Let's have spatio-temporal dataset ($Y \in \mathbb{R}^{L \times T}$). Where $L$ stands for spatial grid points and $T$ for time. Now let's say that the noise of the system follows a multivatiate gaussian distribution. $y^\ell_t = \epsilon^\ell_t$, where $\epsilon^\ell_t \sim \mathcal{N}(0, \Sigma)$. Standing $\Sigma$ for a the covariance matrix $L \times L$.
Now, we have three different blocs (close spatial points) where the spatial points of each bloc covary together, but independently of the others bloc. Then, our $\Sigma$ is a diagonal block matrix. For example
import numpy as np
import matplotlib.pyplot as plt
from sklearn.decomposition import PCA
Sigma = np.zeros((8*30,30*8))
Sigma[:40, :40] = 0.3 # First bloc
Sigma[88:136, 88:136] = 0.3 # Second block
Sigma[200:, 200:] = 0.3
np.fill_diagonal(Sigma,1)
plt.imshow(Sigma)
Now we create a random data from that $\Sigma$ covariance matrix. And perform pca on top of it. I would expect the first three components to stand for each region where noise covary. For the shake of interpretability, we will assume that our spatio-temporal model lives in a $8 \times 30$ space, that is $L = 240$. In this spatio temporal model there are three blocs of covariant points corresponding to the contiguous grid-points 0:44, 88:136 and 200:240. According to $\Sigma$. Then,
Y = np.random.multivariate_normal(np.zeros(8*30), Sigma, size=50000)
pca = PCA(n_components=3)
pca.fit(Y)
for i in range(3):
# Reshaping the components to a spatial representation allows us to plot
# the components as the contribution of each grid point to each component.

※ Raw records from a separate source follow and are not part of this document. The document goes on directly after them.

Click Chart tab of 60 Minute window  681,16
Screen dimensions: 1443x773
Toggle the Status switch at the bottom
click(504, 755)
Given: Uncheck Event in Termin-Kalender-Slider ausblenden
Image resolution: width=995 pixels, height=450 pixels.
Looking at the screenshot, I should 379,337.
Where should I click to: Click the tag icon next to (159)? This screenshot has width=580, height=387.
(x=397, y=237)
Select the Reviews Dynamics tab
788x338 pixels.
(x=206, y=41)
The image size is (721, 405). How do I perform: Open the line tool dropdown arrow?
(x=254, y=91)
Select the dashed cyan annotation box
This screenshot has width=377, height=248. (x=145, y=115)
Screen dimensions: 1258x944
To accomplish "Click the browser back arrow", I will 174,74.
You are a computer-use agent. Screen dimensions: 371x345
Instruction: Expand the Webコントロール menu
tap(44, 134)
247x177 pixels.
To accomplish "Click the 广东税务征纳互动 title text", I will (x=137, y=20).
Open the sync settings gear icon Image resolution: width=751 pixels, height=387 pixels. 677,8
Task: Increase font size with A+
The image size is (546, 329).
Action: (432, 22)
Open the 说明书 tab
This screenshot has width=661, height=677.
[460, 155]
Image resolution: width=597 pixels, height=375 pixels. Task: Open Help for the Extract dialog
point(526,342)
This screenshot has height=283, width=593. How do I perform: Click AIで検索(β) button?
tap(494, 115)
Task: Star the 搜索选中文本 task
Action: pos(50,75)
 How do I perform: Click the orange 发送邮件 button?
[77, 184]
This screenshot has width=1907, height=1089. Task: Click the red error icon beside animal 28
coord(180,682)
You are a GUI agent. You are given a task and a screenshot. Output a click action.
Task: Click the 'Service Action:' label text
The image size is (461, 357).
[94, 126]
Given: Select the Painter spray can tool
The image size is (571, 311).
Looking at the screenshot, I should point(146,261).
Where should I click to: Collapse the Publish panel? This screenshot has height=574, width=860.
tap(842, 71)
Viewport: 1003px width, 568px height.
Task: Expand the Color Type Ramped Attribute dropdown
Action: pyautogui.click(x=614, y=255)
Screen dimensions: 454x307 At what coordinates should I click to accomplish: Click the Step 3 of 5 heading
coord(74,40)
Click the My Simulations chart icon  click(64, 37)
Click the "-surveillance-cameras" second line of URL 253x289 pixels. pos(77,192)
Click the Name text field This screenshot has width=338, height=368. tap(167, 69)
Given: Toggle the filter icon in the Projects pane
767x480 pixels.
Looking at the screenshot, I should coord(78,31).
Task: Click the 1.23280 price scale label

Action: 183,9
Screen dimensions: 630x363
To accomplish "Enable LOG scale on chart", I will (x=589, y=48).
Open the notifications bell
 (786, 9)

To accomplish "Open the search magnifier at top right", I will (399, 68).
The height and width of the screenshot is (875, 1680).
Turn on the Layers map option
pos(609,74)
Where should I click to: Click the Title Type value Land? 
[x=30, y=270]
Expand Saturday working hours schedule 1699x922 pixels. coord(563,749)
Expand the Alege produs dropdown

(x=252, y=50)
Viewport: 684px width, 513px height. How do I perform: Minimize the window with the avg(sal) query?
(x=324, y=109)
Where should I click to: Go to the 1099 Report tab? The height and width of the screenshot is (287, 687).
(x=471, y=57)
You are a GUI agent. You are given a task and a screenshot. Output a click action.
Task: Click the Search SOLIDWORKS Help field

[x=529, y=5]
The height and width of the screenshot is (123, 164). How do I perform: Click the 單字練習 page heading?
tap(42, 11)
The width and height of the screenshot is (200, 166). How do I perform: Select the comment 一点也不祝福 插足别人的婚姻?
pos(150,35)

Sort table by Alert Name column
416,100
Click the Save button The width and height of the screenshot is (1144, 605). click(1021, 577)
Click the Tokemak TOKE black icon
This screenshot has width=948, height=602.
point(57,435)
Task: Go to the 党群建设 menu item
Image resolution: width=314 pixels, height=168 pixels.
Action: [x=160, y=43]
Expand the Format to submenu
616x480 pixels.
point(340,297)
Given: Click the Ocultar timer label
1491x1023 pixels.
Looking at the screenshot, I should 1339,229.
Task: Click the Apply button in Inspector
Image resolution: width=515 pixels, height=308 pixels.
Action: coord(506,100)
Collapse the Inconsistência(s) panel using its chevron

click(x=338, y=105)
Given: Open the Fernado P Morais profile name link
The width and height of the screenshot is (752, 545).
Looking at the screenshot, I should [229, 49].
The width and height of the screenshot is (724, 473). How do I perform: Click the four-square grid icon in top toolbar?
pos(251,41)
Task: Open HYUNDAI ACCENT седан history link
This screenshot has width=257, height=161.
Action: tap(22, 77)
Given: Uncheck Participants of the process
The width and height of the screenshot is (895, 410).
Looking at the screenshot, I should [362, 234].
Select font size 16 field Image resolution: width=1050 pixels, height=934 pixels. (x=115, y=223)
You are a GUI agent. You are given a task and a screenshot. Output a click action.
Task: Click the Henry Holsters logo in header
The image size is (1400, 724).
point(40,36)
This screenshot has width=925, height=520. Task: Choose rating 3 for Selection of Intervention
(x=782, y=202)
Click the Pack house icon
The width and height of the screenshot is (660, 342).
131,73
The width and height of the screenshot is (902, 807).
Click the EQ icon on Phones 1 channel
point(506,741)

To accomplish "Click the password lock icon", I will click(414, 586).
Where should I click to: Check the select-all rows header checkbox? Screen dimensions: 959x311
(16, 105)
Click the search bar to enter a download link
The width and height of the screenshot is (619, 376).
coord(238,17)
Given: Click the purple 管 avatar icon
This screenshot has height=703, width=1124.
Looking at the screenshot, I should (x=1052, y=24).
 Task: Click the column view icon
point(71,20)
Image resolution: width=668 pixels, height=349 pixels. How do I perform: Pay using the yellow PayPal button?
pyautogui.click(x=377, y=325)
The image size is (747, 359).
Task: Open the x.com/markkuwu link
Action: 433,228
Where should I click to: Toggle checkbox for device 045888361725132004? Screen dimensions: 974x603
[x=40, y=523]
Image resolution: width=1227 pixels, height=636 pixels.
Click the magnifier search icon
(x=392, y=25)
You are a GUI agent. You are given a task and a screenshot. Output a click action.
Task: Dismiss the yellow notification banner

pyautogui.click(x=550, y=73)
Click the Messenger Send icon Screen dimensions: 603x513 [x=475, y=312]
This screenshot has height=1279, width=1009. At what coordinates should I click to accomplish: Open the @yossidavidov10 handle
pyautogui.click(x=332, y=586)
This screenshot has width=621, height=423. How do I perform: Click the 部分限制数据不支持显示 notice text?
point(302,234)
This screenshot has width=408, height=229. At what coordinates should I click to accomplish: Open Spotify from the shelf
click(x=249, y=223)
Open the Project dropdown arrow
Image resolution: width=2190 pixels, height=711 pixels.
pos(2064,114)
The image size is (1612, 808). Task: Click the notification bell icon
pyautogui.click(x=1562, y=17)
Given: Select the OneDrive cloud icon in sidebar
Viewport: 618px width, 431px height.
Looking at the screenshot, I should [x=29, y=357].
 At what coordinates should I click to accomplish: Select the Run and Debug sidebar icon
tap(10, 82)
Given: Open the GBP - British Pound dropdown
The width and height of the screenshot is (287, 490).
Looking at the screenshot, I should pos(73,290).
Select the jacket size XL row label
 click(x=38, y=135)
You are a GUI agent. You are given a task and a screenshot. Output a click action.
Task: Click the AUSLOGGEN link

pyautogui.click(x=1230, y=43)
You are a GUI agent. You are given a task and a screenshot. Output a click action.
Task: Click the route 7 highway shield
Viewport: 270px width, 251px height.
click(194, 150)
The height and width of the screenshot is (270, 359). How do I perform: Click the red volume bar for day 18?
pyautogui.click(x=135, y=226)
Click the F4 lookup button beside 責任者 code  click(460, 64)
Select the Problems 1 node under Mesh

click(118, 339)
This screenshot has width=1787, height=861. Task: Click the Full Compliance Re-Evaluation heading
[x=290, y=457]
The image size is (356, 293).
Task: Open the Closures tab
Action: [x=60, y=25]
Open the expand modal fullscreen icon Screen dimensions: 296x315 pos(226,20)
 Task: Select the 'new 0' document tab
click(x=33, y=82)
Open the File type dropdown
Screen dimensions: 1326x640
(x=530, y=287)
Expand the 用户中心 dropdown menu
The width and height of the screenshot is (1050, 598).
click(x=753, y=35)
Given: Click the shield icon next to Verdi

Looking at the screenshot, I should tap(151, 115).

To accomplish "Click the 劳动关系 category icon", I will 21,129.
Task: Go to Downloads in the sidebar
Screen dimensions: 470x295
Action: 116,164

# The spatial dimensions are 30 x 8.
plt.imshow(pca.components_[i, :].reshape((30,8)))
plt.colorbar()
plt.show()
plt.close()
The fact is, that I see that they are correlated. And I'm not really sure why, given that I would expect that the principal components of PCA to be orthogonal between them. I also plot the correlation matrix of the first three components.
components = pca.components_
corr_2 = np.corrcoef(components)
plt.imshow(corr_2)
plt.colorbar()
Shouldn't the elements outside of the diagonal of that matrix be 0?
I've also try Varimax rotation, where the three components are now independent.
I guess I am missing some fundamental understanding of what means that the components are orthogonal. Could someone bring light on why the correlation matrix of the 3 comnponents has non-zeros outside of the diagonal?